Robert, İlluminati'nin Vatikan üzerine kurduğu planları gerçekleştirmek için harekete geçtiğini öğrendiğindeyse Roma'ya, güzel olduğu kadar gizemli olan İtalyan bilimci Vittoria Vetra (Ayelet Zurer) ile güçlere katılmak için uçar. Dur duraksız süren bir aksiyonla Robert ve Vittoria, 400 yılık antik sembollerin izini sürerler. Bu Vatikan'ın kurtuluşunun tek anahtarıdır.
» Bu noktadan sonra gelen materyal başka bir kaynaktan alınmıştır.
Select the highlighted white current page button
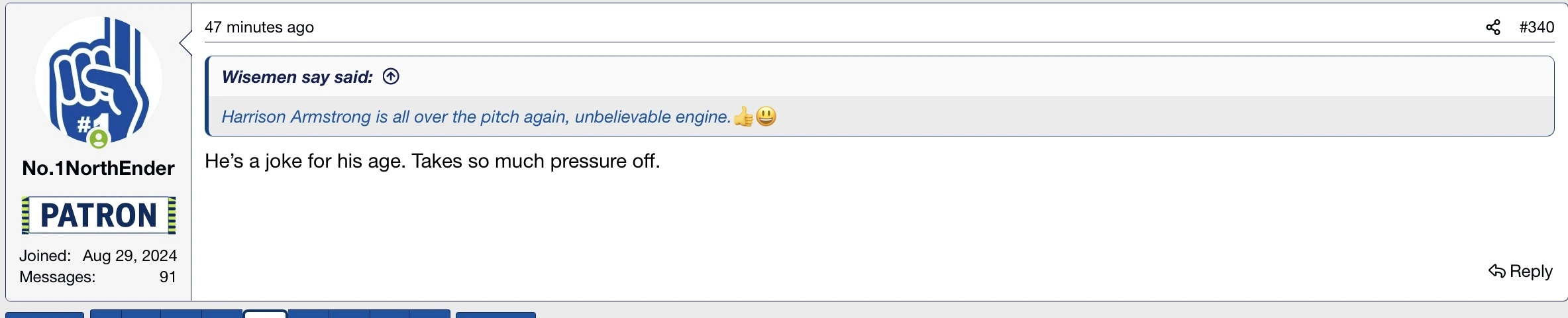Image resolution: width=1568 pixels, height=318 pixels. [x=265, y=314]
Sonuç: Edebiyat ve sinema. Birbirinden aslında bağımsız iki sanat dalı. Edebiyat özdeşleşmesini sözcük ve kavramlar üzerinden kurarken; sinema tüm gücünü edebi tasvir içermeyen görüntüler aracılığıyla kurar. Sinemanın doğum sancısının gerçekleştiği sıralarda; senaryo kıtlığı ve sinemayı hızlı bir şekilde büyütme gayreti içerisinde bulunan popüler sinemacılar; tüm kayda değer edebi eserleri hiç dokunmadan ya da bir miktar anlatım dilini değiştirerek kayda almaya başladılar. O gün bugündür, sinema; edebiyat ile genç kafalarımıza yerleşen apaçık bir bağ kurmaya çabaladı. Acaba edebiyat sinemanın içine ne kadar yerleşebilirdi ve ne kadar yerleşmeliydi?
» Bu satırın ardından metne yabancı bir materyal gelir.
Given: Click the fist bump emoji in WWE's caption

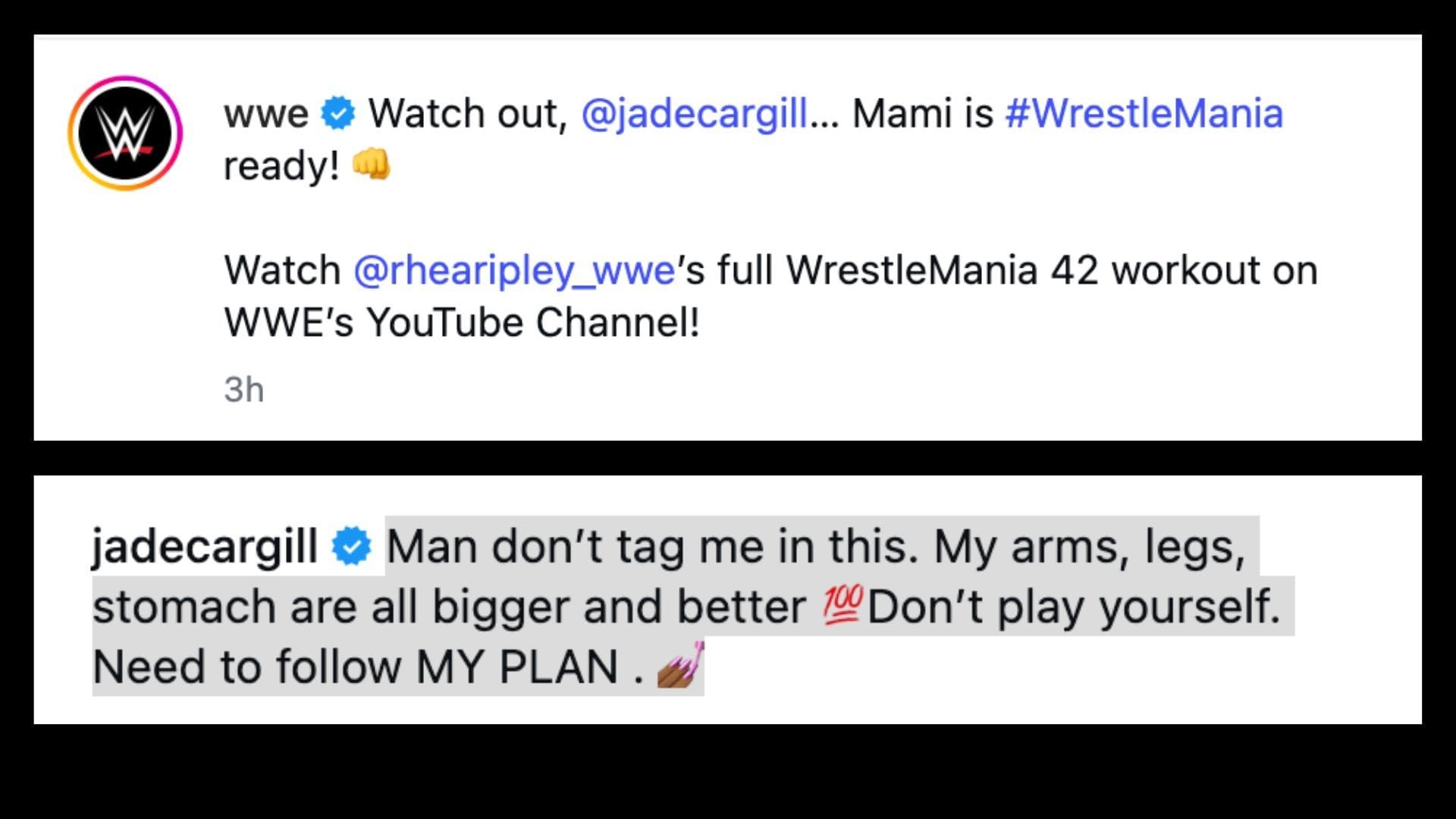Looking at the screenshot, I should (370, 165).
Bir senaryo imgesel ayraçlarını edebi tasvirler üzerinden kurmaya çalışmaz. Senaryo her anlamıyla bir taslak; bir tümdengelim ön hazırlığıdır. Yani aslında bir senaryo; iyi bir roman olabilecek haldeyse o artık sanat dalını değiştirmiş yazım sanatlarının içine dâhil olmuştur. Bu durumda hiç dokunmadan kameraya kaydedilmiş bir edebi eser ancak edebi sözcüklerin teknik bir cihaz ile depolanması anlamına gelir.

Hollywood işin ticari tarafını düşündüğü için; okuyamama alışkanlığının en büyük çözümü kolay okunan polisiye romanları hızlı bir şekilde kameraya kaydeder. Çünkü edebi olarak satan ve görevini tamamlamış bir eser bir miktarda sinemadan kazandıracaktır. İşte kafalarımıza yerleşmiş öyküleme ve edebi tasvirleşme bu mantık çerçevesinde sinemanın kendisini ele geçirmiş ve bizi gerçek sinemadan alıkoymuştur.

Melekler ve Şeytanlar; edebi eser olarak kolay okunabilen rahat bir kitaptır. Küçük birkaç değişiklik ile resmedilmesi de kitabı okumayanlar için kolay, soluk soluğa izlenebilecek bir film halinde sunulmasına sebep olmuştur. Güçlü oyunculuk ve iyi müzikler ile film teknik anlamda da görevini tamamlamıştır.

Sinema temeli ne yazık ki asla bu değildir. Her zaman Hollywood filmlerini izlemeyi; kendime işim için bir miktar gaz depolamayı sevmişimdir. Seviyor olmam; bu işi yapacağım anlamına gelmez. Seviyor olmam ve izliyor olmam da; bunun iyi bir sinema eseri olduğu anlamına gelmez. En iyisi mi sizde sinemanın ne olduğunu bu filmi iki kere izlemek yerine birazcık araştırıverin.